Sub-Semantic Language Grounding Bridges Texture Perception and Segmentation. End-to-end VLM-guided multi-texture segmentation that couples Qwen3-VL-8B with SAM3 through a learned Bridge and a Shifted-Zero LM-loss cliff, trained in ~8.2 M parameters on frozen backbones.
This is the public monorepo for the Detecture paper (NeurIPS 2026). It bundles three components that together reproduce every number in the paper's main comparison table:
| Component | Role |
|---|---|
Qwen2SAM_Detecture/ |
Model. Architecture, training, evaluation scripts, ablation logs. |
Qwen2SAM_Detecture_Benchmark/ |
Benchmark. 4-method × 4-dataset evaluation suite with unified fairness protocol. |
DetectureMiner/ |
Data pipeline. Filters ADE20K/TextureSAM-Textured-ADE20K and produces the ~14k-sample multi-texture training set. |
Each sub-dir has its own README with deeper details; this file covers setup + dataset download + end-to-end reproduction of the paper numbers.
# 1. Clone
git clone https://github.com/aviadcohz/Detecture.git
cd Detecture
# 2. Python env
conda create -n detecture python=3.10 -y
conda activate detecture
pip install -r requirements.txt
# 3. SAM3 — clone separately (not pip-installable) and point to it
git clone https://github.com/facebookresearch/sam3.git ~/sam3
pip install -e ~/sam3
export SAM3_ROOT=~/sam3 # optional; default is ~/sam3
# 4. (for SA2VA only) install a flash_attn stub so the model loads.
# The stub has zero real kernels; SA2VA runs with use_flash_attn=False.
# Details + minimal stub contents in Qwen2SAM_Detecture_Benchmark/README.md.
# 5. Download the trained checkpoint and the four evaluation datasets
# from Hugging Face (see "Model weights & datasets" below for details).
huggingface-cli download anon-detecture-neurips-2026/Detecture-NeurIPS \
--local-dir Qwen2SAM_Detecture/checkpoints
mkdir -p ~/datasets
for DS in RWTD STLD ADE20k_Detecture CAID; do
huggingface-cli download anon-detecture-neurips-2026/$DS \
--repo-type dataset --local-dir ~/datasets/$DS
doneAfter step 5 you have everything needed to reproduce the paper's main comparison table — jump straight to Quick-start.

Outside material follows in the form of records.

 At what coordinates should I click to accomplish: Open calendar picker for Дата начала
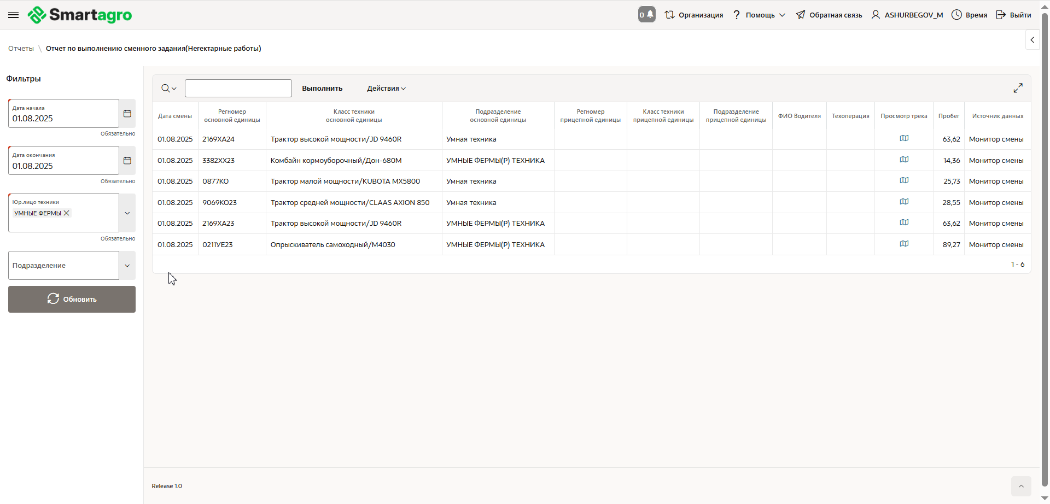pyautogui.click(x=127, y=114)
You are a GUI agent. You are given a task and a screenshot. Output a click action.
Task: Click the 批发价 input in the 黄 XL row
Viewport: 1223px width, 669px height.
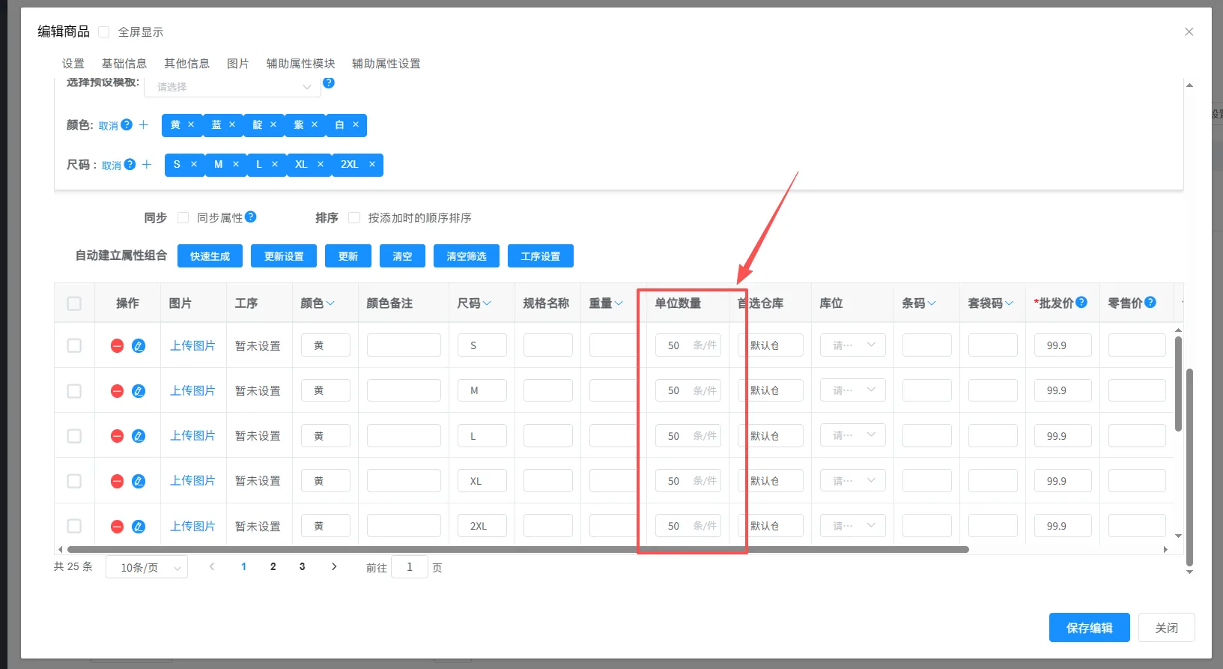[x=1062, y=481]
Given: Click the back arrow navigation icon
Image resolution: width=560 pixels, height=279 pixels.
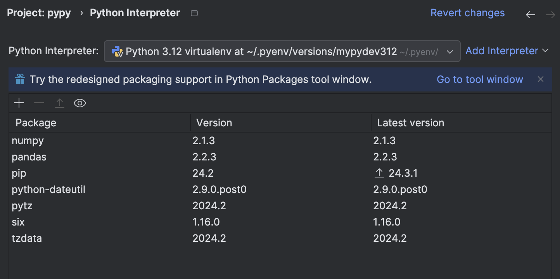Looking at the screenshot, I should (530, 15).
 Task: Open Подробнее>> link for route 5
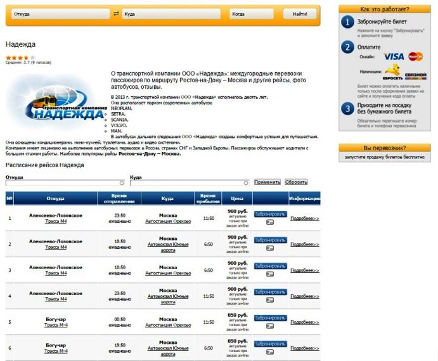[x=304, y=322]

All artifacts are hosted on Hugging Face under the
anon-detecture-neurips-2026
organization (code MIT, weights/data CC-BY-4.0):
| Type | Repo | Size |
|---|---|---|
Model checkpoint (best.pt) |
anon-detecture-neurips-2026/Detecture-NeurIPS |
7.5 GB |
| RWTD dataset (253 imgs) | anon-detecture-neurips-2026/RWTD |
~150 MB |
| STLD dataset (200 imgs) | anon-detecture-neurips-2026/STLD |
~120 MB |
| ADE20k_Detecture (212 imgs) | anon-detecture-neurips-2026/ADE20k_Detecture |
~80 MB |
| CAID dataset (3091 imgs) | anon-detecture-neurips-2026/CAID |
~4 GB |
The huggingface_hub package is already in requirements.txt,
so the CLI is on your PATH after pip install -r requirements.txt.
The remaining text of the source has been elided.